The report, “Mobile Order and Pay Ahead: A New Sales Channel for Restaurants and Merchants,” notes that some payments companies see new opportunities in offering order-ahead and payment services through smart-phone apps. Merchant acquirer Square Inc., for example, recently bought the OrderAhead restaurant pick-up service. The acquisition of OrderAhead complements Square’s existing Caviar meal-delivery service that is used by 3,000 local restaurants in about a dozen markets.
“Not only is Square looking to capitalize on the growing mobile order-ahead market, but this acquisition also opens the door for the company to cross-sell merchant payment and related services to thousands of restaurants not already in its customer base,” says the report by Raymond Pucci, Mercator’s associate director of research services.
In addition to acquirers, merchant demand for mobile ordering and payment has created opportunities for software developers in the payments space such as San Francisco-based CardFree. “CardFree has developed a large-scale mobile app that has had over 20 million customer downloads and is deployed in over 20,000 U.S. QSRs, including Dunkin’ Donuts and Taco Bell,” the report says.
Another developer benefiting from the mobile-ordering and payment trend is LevelUp.

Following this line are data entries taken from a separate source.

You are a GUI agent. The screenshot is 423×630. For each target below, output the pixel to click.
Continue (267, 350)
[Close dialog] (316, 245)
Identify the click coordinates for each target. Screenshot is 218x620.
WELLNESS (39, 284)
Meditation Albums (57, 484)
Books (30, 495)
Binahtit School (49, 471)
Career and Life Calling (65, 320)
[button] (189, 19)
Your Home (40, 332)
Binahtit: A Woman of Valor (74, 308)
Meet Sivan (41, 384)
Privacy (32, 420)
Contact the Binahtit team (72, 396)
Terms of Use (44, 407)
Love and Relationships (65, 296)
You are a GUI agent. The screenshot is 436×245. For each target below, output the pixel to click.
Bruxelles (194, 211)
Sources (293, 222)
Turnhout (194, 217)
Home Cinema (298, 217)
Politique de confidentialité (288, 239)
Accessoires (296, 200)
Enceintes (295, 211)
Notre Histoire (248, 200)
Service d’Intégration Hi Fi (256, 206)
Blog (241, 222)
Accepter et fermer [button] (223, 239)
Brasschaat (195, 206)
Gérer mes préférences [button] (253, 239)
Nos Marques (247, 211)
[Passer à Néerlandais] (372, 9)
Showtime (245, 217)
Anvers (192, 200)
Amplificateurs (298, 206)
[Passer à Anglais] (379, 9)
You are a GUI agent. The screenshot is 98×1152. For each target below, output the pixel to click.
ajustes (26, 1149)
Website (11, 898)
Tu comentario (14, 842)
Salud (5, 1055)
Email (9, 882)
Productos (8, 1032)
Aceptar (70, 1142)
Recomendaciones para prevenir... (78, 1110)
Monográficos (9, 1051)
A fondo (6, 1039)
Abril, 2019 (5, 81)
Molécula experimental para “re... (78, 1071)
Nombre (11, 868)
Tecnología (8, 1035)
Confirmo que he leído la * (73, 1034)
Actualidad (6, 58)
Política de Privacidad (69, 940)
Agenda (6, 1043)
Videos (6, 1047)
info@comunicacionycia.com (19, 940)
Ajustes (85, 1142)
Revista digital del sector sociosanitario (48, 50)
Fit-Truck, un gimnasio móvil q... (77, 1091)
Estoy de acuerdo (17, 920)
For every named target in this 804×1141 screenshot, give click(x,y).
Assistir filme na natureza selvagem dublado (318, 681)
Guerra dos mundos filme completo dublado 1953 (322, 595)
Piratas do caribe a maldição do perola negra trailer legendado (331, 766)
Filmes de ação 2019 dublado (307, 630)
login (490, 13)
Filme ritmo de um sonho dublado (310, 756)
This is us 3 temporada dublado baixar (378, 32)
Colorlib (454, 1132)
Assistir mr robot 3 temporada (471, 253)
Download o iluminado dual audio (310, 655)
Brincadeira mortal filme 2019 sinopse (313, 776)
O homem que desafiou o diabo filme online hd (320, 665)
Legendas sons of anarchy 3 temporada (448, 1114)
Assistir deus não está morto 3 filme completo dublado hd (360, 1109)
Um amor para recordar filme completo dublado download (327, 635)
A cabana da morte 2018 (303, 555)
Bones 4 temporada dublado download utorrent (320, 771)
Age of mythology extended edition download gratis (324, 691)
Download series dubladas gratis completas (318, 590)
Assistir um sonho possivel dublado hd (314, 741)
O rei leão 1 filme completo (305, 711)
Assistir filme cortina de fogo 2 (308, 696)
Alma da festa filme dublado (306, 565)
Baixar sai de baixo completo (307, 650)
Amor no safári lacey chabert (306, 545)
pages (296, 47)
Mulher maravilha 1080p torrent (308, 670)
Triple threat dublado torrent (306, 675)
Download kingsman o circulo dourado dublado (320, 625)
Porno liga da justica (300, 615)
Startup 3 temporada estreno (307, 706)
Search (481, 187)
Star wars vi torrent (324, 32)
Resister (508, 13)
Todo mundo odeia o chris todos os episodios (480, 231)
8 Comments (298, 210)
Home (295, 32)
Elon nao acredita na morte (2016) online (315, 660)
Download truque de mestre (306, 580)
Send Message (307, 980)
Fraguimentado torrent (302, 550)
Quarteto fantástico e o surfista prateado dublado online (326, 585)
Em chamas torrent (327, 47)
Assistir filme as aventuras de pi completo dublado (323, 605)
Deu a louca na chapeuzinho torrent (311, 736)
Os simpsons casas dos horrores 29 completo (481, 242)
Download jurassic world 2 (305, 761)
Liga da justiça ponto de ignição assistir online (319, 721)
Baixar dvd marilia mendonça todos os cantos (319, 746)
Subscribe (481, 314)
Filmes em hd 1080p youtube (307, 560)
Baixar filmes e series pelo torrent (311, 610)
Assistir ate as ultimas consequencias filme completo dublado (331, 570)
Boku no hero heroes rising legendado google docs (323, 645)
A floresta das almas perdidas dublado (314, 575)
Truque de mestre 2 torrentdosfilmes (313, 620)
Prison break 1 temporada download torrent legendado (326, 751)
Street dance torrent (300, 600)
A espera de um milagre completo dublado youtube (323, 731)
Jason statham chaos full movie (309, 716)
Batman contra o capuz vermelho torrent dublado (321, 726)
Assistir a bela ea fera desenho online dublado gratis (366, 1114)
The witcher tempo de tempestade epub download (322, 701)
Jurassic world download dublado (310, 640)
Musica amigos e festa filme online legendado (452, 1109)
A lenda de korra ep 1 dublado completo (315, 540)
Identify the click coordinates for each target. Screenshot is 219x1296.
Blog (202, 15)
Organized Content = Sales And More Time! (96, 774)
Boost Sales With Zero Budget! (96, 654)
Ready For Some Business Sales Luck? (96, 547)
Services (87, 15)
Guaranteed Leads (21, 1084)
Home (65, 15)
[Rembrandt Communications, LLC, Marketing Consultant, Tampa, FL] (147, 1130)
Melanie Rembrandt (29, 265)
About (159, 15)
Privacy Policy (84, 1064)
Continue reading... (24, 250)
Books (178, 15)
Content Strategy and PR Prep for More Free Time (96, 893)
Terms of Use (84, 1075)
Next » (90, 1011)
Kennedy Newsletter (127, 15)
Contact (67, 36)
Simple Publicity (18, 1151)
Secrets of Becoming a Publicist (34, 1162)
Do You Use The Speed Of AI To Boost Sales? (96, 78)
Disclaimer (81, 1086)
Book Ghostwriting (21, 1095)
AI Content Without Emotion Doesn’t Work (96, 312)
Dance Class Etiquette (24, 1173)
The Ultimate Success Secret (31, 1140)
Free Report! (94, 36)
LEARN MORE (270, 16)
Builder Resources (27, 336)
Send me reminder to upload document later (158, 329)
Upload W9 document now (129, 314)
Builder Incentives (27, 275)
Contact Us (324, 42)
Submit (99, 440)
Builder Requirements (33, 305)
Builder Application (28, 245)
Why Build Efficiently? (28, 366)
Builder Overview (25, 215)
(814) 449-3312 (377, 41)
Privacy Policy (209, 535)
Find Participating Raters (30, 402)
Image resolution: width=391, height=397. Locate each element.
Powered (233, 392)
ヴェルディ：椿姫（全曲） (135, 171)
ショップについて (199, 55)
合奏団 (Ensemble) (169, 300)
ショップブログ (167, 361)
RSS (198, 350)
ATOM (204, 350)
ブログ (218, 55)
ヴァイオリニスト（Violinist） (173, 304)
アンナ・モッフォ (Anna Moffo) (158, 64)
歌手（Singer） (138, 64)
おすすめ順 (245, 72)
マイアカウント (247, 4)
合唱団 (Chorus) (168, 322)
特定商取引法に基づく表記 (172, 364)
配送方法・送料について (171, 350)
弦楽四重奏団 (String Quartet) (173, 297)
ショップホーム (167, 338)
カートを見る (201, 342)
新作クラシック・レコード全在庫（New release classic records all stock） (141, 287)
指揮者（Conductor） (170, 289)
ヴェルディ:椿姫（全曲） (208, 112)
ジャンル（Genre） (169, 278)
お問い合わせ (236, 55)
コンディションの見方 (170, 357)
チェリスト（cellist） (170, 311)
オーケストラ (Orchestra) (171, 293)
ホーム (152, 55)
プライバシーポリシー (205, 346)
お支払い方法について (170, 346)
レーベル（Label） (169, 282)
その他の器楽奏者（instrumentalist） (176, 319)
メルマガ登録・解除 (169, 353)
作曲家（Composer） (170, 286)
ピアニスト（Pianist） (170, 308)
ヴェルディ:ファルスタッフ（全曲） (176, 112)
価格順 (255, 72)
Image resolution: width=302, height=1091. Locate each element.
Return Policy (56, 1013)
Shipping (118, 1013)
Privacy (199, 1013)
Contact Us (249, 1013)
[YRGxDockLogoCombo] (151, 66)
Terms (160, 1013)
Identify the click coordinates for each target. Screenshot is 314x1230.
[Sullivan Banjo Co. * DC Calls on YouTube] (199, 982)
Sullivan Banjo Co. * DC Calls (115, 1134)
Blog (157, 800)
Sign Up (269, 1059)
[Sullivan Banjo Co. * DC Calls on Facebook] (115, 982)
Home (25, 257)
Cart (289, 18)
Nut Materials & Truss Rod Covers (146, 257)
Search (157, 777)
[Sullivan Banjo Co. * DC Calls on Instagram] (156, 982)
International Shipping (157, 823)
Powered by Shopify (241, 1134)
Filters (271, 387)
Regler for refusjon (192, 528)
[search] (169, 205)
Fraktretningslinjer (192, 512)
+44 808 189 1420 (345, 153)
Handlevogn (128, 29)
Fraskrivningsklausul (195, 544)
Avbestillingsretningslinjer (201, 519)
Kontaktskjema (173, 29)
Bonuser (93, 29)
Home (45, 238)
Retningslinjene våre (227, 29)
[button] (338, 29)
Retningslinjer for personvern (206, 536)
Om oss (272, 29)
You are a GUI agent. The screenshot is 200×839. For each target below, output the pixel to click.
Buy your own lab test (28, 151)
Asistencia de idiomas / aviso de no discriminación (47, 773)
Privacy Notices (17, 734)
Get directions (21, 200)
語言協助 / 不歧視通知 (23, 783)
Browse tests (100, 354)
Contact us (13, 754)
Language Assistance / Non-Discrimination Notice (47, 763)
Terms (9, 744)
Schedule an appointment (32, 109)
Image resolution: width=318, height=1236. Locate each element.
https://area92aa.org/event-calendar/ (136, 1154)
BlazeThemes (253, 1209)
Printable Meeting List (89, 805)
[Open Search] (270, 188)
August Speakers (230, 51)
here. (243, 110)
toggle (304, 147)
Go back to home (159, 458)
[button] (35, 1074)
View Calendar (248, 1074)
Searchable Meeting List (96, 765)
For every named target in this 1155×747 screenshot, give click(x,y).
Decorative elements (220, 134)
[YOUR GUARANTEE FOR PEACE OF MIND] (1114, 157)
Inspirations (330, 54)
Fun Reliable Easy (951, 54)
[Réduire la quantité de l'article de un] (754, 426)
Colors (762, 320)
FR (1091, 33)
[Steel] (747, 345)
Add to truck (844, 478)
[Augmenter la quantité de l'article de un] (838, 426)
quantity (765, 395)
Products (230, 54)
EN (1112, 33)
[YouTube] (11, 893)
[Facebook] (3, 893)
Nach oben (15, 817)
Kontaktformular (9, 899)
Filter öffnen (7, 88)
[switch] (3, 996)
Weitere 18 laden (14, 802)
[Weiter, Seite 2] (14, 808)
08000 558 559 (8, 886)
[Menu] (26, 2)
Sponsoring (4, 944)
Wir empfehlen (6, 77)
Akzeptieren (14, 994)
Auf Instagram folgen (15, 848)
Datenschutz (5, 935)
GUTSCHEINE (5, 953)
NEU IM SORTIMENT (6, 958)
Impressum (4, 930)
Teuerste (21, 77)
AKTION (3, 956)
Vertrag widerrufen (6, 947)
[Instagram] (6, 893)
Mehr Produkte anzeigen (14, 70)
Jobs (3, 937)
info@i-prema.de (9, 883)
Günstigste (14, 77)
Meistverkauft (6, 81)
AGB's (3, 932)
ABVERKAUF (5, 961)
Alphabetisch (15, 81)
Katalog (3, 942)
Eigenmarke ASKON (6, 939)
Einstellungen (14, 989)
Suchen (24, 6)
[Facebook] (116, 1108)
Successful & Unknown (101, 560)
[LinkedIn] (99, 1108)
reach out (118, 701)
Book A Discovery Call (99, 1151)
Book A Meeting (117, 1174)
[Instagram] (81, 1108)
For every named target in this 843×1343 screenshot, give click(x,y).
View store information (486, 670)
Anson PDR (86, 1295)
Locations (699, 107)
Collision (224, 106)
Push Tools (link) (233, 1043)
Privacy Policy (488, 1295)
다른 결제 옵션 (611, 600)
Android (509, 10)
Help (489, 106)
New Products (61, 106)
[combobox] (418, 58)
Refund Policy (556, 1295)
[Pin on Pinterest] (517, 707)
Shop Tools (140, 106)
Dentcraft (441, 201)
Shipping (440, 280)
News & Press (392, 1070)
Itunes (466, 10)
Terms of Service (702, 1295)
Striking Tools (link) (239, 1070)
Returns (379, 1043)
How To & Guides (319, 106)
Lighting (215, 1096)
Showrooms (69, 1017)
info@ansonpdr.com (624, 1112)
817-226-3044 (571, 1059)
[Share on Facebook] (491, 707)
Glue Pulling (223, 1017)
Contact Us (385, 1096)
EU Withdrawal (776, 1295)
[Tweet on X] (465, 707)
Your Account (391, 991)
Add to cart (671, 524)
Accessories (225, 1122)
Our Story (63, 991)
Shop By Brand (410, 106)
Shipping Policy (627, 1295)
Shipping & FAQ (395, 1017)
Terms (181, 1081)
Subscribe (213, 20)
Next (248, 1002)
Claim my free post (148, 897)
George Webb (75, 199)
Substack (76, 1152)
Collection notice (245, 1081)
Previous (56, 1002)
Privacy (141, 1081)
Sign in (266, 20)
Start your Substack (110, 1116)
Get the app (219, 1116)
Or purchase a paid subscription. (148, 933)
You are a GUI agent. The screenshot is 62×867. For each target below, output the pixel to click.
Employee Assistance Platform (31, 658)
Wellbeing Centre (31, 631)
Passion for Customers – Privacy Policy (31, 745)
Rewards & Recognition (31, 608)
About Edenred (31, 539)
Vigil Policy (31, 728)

The Boston-based firm offers a mobile-payments platform for other developers as well as “payment and integration features such as loyalty rewards programs, analytics, and business metrics for over 300,000 U.S. restaurants,” the report says. “Additionally, LevelUp provides a mobile-pay app for both Apple iOS and Android smart-phone users to connect with their favorite eating and drinking places.” Last year, mega-bank JPMorgan Chase & Co. invested $10 million in LevelUp and added its order-ahead functionality to the Chase Pay mobile wallet.
Still another is Mobo Systems Inc., which does business as Olo. New York City-based Olo developed a white-label mobile-ordering and delivery platform used by 160 restaurant chains, including Five Guys and Chipotle Catering, according to the report.
Order ahead and payments can have downsides, however. Crowds generated at Starbucks stores when order-ahead customers come to pick up their items have deterred regular walk-in customers at some locations, according to press reports.